The Salisbury Poisonings (Part 2): cheap TV drama populated by cast of cardboard stereotypes

Saul Dibb, “The Salisbury Poisonings (Part 2)” (2020)

Part 2 of this dreary mini-series purporting to show the effect of the Skripal poisoning incident on the people of Salisbury focuses on the sub-plots surrounding two characters, Tracy Daszkiewicz (Anne-Marie Duff), the public health department head of Wiltshire Council, tasked with safeguarding the entire city population from the mysterious menace called Novichok, and Sarah Bailey (Annabel Scholey), the wife of the stricken police detective Nick Bailey (Rafe Spall). Daszkiewicz spends her time running between her office and various locations around Salisbury where Sergei and Julia Skripal travelled on the day they fell ill; to her horror, these places include Miller’s Pub and Zizzi’s Restaurant where the couple lunched on seafood risotto: itself a possible source of poison which Daszkiewicz never considers despite her position and the knowledge she should have. All these locations and the police station where Detective Sergeant Bailey reported are found to be swathed in Novichok. Trying to shut down these businesses, which would cost Salisbury millions in lost rent and jobs, while keeping the public reassured that everything is being done to keep people safe, would be a difficult job for anyone, let alone someone who talks herself into doubting that she can handle the job; yet according to this woeful episode, Daszkiewicz’s biggest problem is keeping a balance between the demands of her work and the demands of her partner and son for her attention. It obviously does not occur to the partner and the son that maybe for just half a year or so they could see a bit less of her while she lives at the office 24/7 until the emergency is over. Meanwhile Sarah Bailey visits her husband every day at the hospital, hugging and kissing him despite his perspiration being possibly full of nerve agent that should have killed him (and maybe his entire family) 36 hours ago. Their daughters endure teasing at school when his name is publicised in the news media. In another part of Salisbury, Dawn Sturgess (MyAnna Buring) is troubled by the news of the Skripal poisoning and boyfriend Charlie Rowley (Johnny Harris) comforts her and tells her he’ll take her back to his place in Amesbury.

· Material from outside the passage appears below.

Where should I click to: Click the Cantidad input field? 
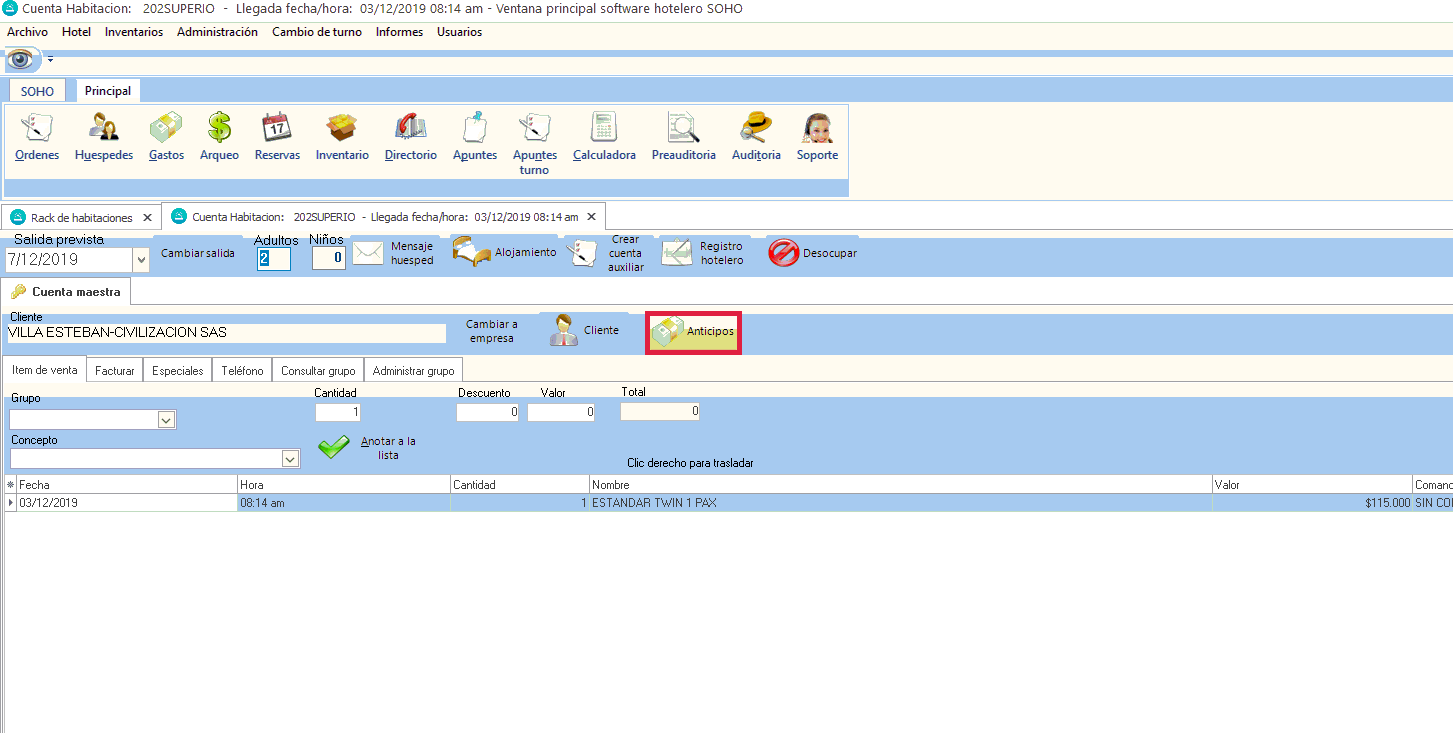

With the plot jumping all over Salisbury, viewers will feel nothing significant happens that advances their understanding of what is going on in this melodrama, apart from people having conniption fits or being close to bawling their eyes out in frustration over the dire script. The dialogue is atrocious. Nowhere in Salisbury General Hospital is there any indication that the Skripals are being held. The police and emergency services zero in on the front door of the Skripal home: it seems that the door knob is smeared in Novichok. (No-one explains though how it can be that both Sergei and Julia Skripal are contaminated with Novichok, unless every time they enter and leave the house, they both have to hold the door knob together. The other possibility that the door knob is not the primary source of Novichok tainting never arises.) While police remove the door and other investigators in hazmat suits remove people’s vehicles from the streets and take them to Porton Down, viewers are left scratching their heads at all this activity which is never explained adequately and which is cut off by over-eager editors wanting to get the next scene on the screen.

The episode panders to all the worst stereotypes about women, be they full-time homemakers or working women torn between the pressures of their jobs and the needs of their families. Sarah Bailey is portrayed as a saintly Madonna figure and Tracy Daszkiewicz epitomises the harassed working woman trying to do the best she can and just managing to hold everything and everyone together. Male characters in the episode tend to be helpless or vacillating, and end up deferring to Daszkiewicz. Dawn Sturgess runs into the arms of her lover. Everything these characters do is so generic that they are more colourless and shallow than water, and viewers are not likely to feel much sympathy for them.

We are no closer to knowing what is happening to the Skripals or where they even are in Salisbury during the episode. Viewers expecting some facts or reference to facts will be dismayed. This mini-series is little more than a cheap soap opera.